■ CONSIGNE A ■
Répondez brièvement aux questions suivantes à partir de l'extrait sur le regroupement familial :
(i) Sur quelle période le caractère suffisant du niveau de ressources du demandeur est-il apprécié ?
(ii) À quelle valeur ce niveau de ressources est-il comparé ?
(iii) Si le seuil n'est pas atteint, de quoi le préfet peut-il tenir compte pour prendre malgré tout une décision favorable ?
■ CONSIGNE B ■
Reproduisez fidèlement le passage de l'extrait sur le regroupement familial qui va de « 4. Il résulte » à « de la demande. ».
■ CONSIGNE C ■
Poursuivez la rédaction de l'extrait sur le regroupement familial à la suite de sa dernière phrase.

━━━━━ EXTRAIT DE PAGE

4. Il résulte de la combinaison des stipulations précitées de l'accord franco-algérien et des dispositions des articles R. 411-4 et R. 421-4 du code de l'entrée et du séjour des étrangers et du droit d'asile, que le caractère suffisant du niveau de ressources du demandeur est apprécié sur la période de douze mois précédant le dépôt de la demande de regroupement familial, par référence à la moyenne mensuelle du salaire minimum interprofessionnel de croissance au cours de cette même période, même si, lorsque ce seuil n'est pas atteint au cours de la période considérée, il est toujours possible, pour le préfet, de prendre une décision favorable en tenant compte de l'évolution des ressources du demandeur, y compris après le dépôt de la demande.

━━━━━━━━━━
━━━━━ DONNÉES AFFICHÉES

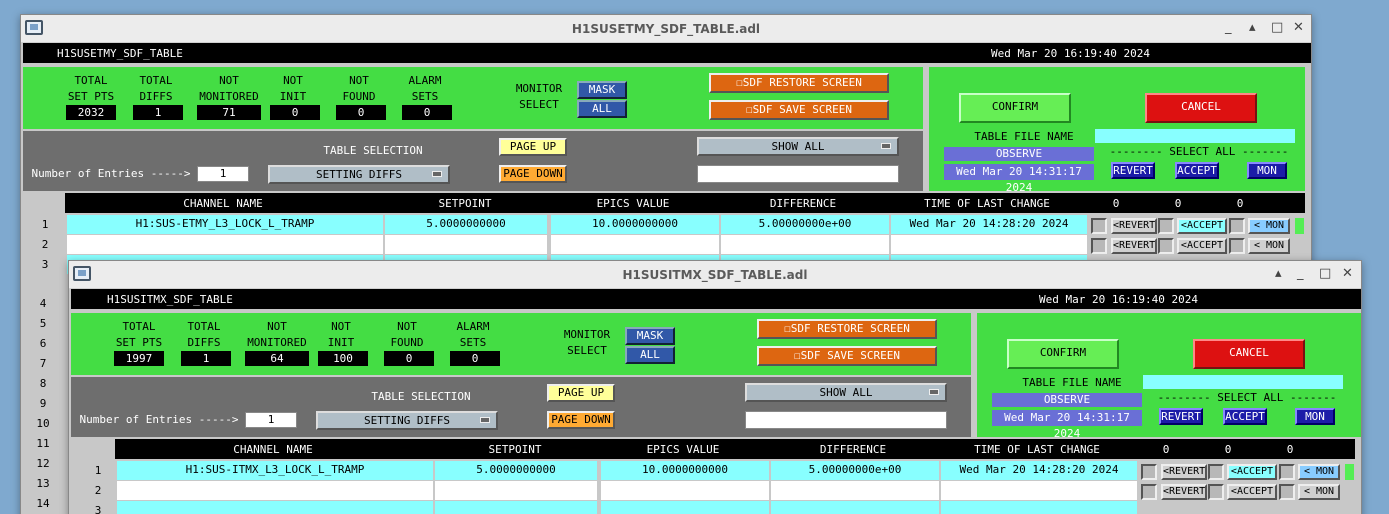  What do you see at coordinates (1178, 204) in the screenshot?
I see `accept-count: 0` at bounding box center [1178, 204].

━━━━━━━━━━

■ RÉSULTAT DE L'EXERCICE A ■
(i) Sur la période de douze mois précédant le dépôt de la demande de regroupement familial.
(ii) À la moyenne mensuelle du salaire minimum interprofessionnel de croissance au cours de cette même période.
(iii) De l'évolution des ressources du demandeur, y compris après le dépôt de la demande.

■ RÉSULTAT DE L'EXERCICE B ■
4. Il résulte de la combinaison des stipulations précitées de l'accord franco-algérien et des dispositions des articles R. 411-4 et R. 421-4 du code de l'entrée et du séjour des étrangers et du droit d'asile, que le caractère suffisant du niveau de ressources du demandeur est apprécié sur la période de douze mois précédant le dépôt de la demande de regroupement familial, par référence à la moyenne mensuelle du salaire minimum interprofessionnel de croissance au cours de cette même période, même si, lorsque ce seuil n'est pas atteint au cours de la période considérée, il est toujours possible, pour le préfet, de prendre une décision favorable en tenant compte de l'évolution des ressources du demandeur, y compris après le dépôt de la demande.

■ RÉSULTAT DE L'EXERCICE C ■
5. Les ressources de M. E... sont constituées, d'une part, de l'aide personnalisée au logement et de l'aide d'éducation de l'enfant handicapé, prestations familiales exclues des ressources à prendre en compte pour l'appréciation des conditions posées par les stipulations précitées de l'article 4 de l'accord franco-algérien et, d'autre part, du revenu de solidarité active dont le montant mensuel moyen de 667,66 euros reste en deçà du salaire minimum de croissance mensuel net. Par suite, en se fondant sur la circonstance que les ressources de M.E..., qui s'élèvent à 667,66 euros nets mensuels sur une période de douze mois, alors qu'elles devraient atteindre au minimum 1 142,85 euros nets par mois, ne satisfont pas aux conditions posées par les dispositions applicables, le préfet de la Loire n'a pas entaché sa décision de refus d'une erreur de droit.

6. En troisième lieu, si le préfet est en droit de rejeter, comme en l'espèce, une demande de regroupement familial au motif que l'intéressé ne remplirait pas les conditions légales requises, il n'est toutefois pas tenu de la rejeter dans ce cas où il est porté une atteinte excessive au droit de l'intéressé de mener une vie familiale normale protégé par les stipulations de l'article 8 de la convention européenne de sauvegarde des droits de l'homme et des libertés fondamentales.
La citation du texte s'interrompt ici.